According to a recent report in the New York Times, there’s a chemical that smartphones also produce that we should be worried about since it poses potential risks to long-term health and survival. This chemical is called cortisol and it’s the body’s primary hormone for dealing with stress — triggered in situations where our fight-or-flight response kicks in.

It is intended to enable us to help fight back in highly stressful or life-threatening situations. It’s not good to know that seeing an anxiety inducing e-mail late at night might have the same physical effect as the sight of a polar bear charging towards you — but that’s what new studies suggest may be happening as a result of an addiction to smartphone use.

Research has shown that  the average American “spends four hours a day staring at their smartphone and keeps it within arm’s reach nearly all the time”. That figure probably applies to many other countries and the result is the same. Google observed in a report that “mobile devices loaded with social media, e-mail and news apps … [create] a constant sense of obligation, generating unintended personal stress”.

The New York Times quotes David Greenfield, a professor of clinical psychology at the University of Connecticut, who warns that “cortisol levels are elevated when your phone is in sight or nearby, or when you hear or even think about it. It’s a stress response, and it feels unpleasant, and the body’s natural response is to want to check the phone to make the stress go away”.

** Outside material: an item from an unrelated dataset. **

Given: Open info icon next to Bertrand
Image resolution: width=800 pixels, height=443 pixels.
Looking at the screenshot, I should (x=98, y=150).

The endless repetition of this cycle of anxiety leads to abnormal spikes in cortisol levels which pose serious risks to the body. Elevated levels of the hormone have been linked to “an increased series of health problems, including depression, obesity, metabolic syndrome, Type 2 diabetes, fertility issues, heart attack, dementia and stroke”.

As Dr Robert Lustig, emeritus professor in pediatric endocrinology at the University of California, San Francisco, told the New York Times that high levels of cortisol impair the prefrontal cortex, the area of the brain responsible for decision making and rational thought. He describes the cortex as “the Jiminy Cricket [of the brain, which] … keeps us from doing stupid things”. If your “Jiminy Cricket” isn’t working, this leads to loss of self-control and doing things that may bring momentary relief but are potentially stupid and destructive — such as responding to text messages while driving, or not looking where we’re going while walking. Over-awareness of phones can also lead to conditions such as phantom vibrations, where anxiety about something just seen on the phone makes the user think the device is vibrating when isn’t.

So what to do about these potentially life-threatening, cortisol-raising smartphone side-effects? Well, if you consciously work towards curbing some of your bad smartphone habits this might help your brain and body to self-regulate the release of the hormone to acceptable levels. You can start by turning off unnecessary notifications and avoid the way various apps make you feel when you use them. If Twitter makes you mad as hell then don’t go on it all the time.

You can also take long — initially twitch-inducing but ultimately beneficial — sustained breaks from your phone. You don’t have to go all in and start with a 24-hour no-tech-use cleanse, but you can start slowly by doing things such as not taking your phone out during your lunch break, or leaving it off during dinner.

The world and smartphone companies may be making it harder and harder to introduce such self-protective timeouts, but it’s up to users to try and make the effort.  Or we might be forced to purchase phones that carry health warnings, with tech companies hiding behind that old big tobacco defence: “We told you so … eventually … so not really our problem.”